Activity A:
Using the pectoral tendon article, decide whether each statement agrees with it: (i) Barron was reportedly injured in Alabama's loss to Auburn; (ii) muscle injuries usually need surgical repair; (iii) the arm is often kept in a sling for 2-3 months. For each, answer yes or no and quote the deciding words.
Activity B:
Please copy the part of the pectoral tendon article between "As I discussed" and "is fairly obvious.", inclusive.
Activity C:
Render this sentence from the pectoral tendon article in Spanish: "Often the arm will be kept in a sling for 4-6 weeks."

Page extract:
BEGIN

Yesterday I did an interview with the Tuscaloosa News regarding University of Alabama safety Mark Barron’s surgery. The junior safety was reportedly injured in the Crimson Tide’s loss to Auburn last week. He reportedly had surgery to repair a torn pectoral tendon. Alabama coach Nick Saban announced that Barron would miss the team’s bowl game this year.

As I discussed in the article, a pectoral tendon injury is an uncommon shoulder injury in football, but football is one of the more common sports where this injury occurs. I usually see it more in weight lifting, where an athlete feels a tearing sensation in the decline portion of the movement or in pushing the large weight up suddenly. The athlete usually knows immediately that something has happened, and the shoulder, chest wall, and upper arm turn black and blue. Usually a defect is easily noticeable. I usually will have the patient lift both arms, and a difference in the appearance of the pectoral muscle and the axillary fold between the chest and the arm is fairly obvious.

Pectoral tendon injuries in high-level athletes often require an MRI to determine if the injury is a tendon injury or a muscle injury, as muscle injuries often heal on their own. Injuries where the tendon is pulled off the bone of the upper arm almost always need surgical repair to restore full strength. The surgery usually involves making a small incision to repair the tendon back down to bone with suture anchors that are buried into bone.

The rehabilitation process is an extensive one, as the surgeon has to get the tendon to heal in its repaired position. Often the arm will be kept in a sling for 4-6 weeks. Motion and strengthening are restored slowly, and it might be 2-3 months before he is allowed to do overhead motion. Return to sports can take 4-6 months.

In Barron’s case, the player is eligible for the NFL draft. A 4-6 month recovery might affect his ability to compete effectively at the NFL Combine. Fortunately for Barron, the results of the surgery and getting back to football are fairly good. While recovery is ultimately a lengthy process, I expect that Barron will get back to football at the same or higher level barring some unforeseen circumstances.

END

Data extracts:
BEGIN

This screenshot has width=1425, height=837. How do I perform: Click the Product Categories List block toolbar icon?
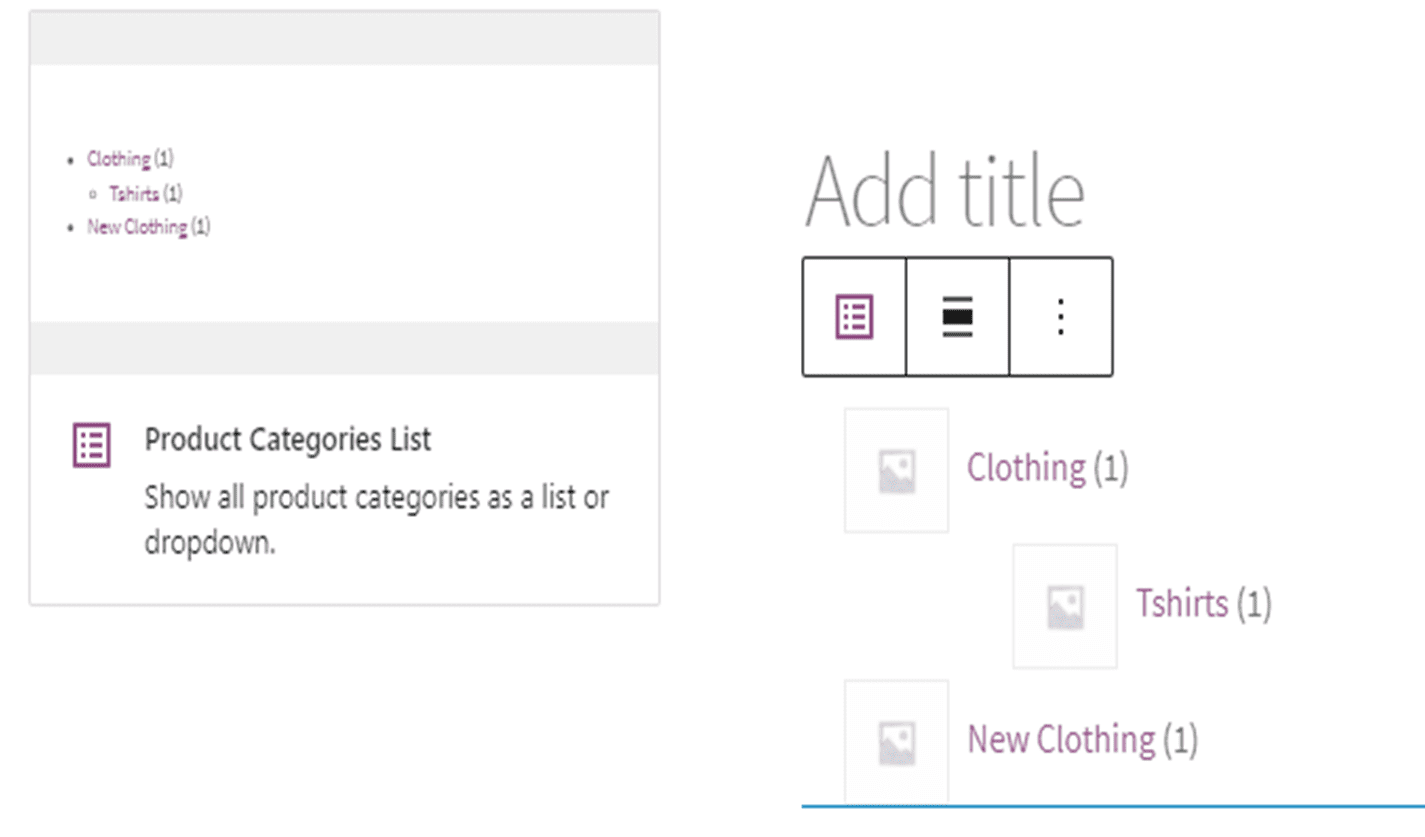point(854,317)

END
BEGIN

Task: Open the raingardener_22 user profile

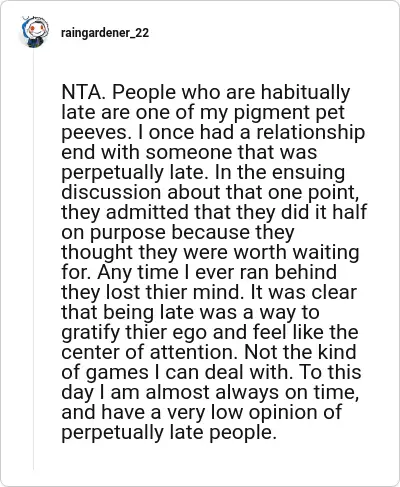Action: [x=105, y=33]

END
BEGIN

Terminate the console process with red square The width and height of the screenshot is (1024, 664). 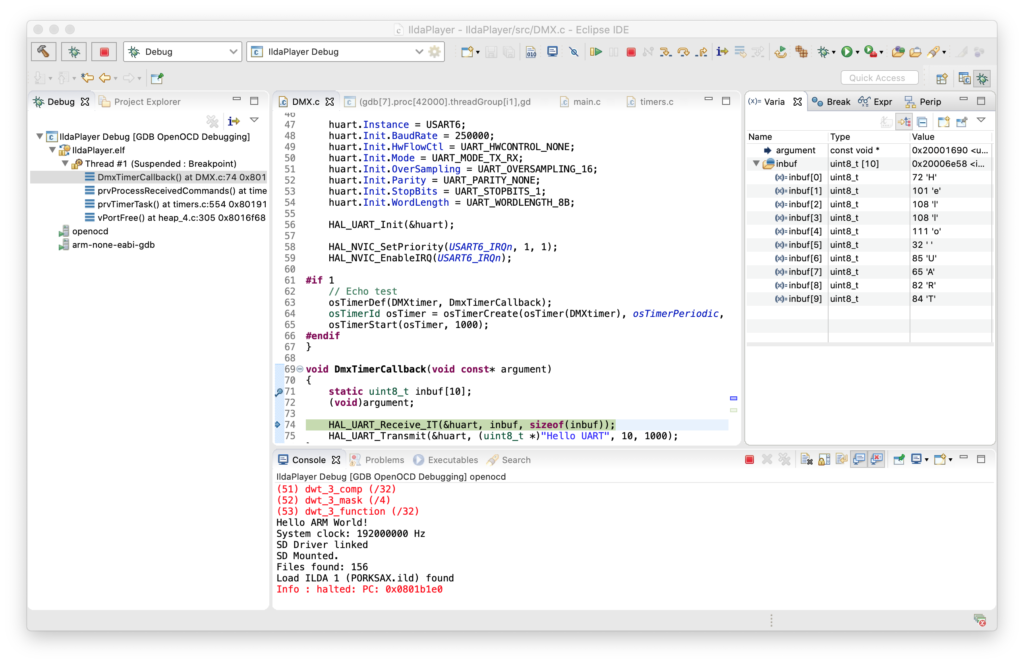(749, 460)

END

Answer box A:
(i) Yes: "The junior safety was reportedly injured in the Crimson Tide’s loss to Auburn last week."
(ii) No: "muscle injuries often heal on their own"
(iii) No: "Often the arm will be kept in a sling for 4-6 weeks."

Answer box B:
As I discussed in the article, a pectoral tendon injury is an uncommon shoulder injury in football, but football is one of the more common sports where this injury occurs. I usually see it more in weight lifting, where an athlete feels a tearing sensation in the decline portion of the movement or in pushing the large weight up suddenly. The athlete usually knows immediately that something has happened, and the shoulder, chest wall, and upper arm turn black and blue. Usually a defect is easily noticeable. I usually will have the patient lift both arms, and a difference in the appearance of the pectoral muscle and the axillary fold between the chest and the arm is fairly obvious.

Answer box C:
A menudo el brazo se mantendrá en un cabestrillo durante 4 a 6 semanas.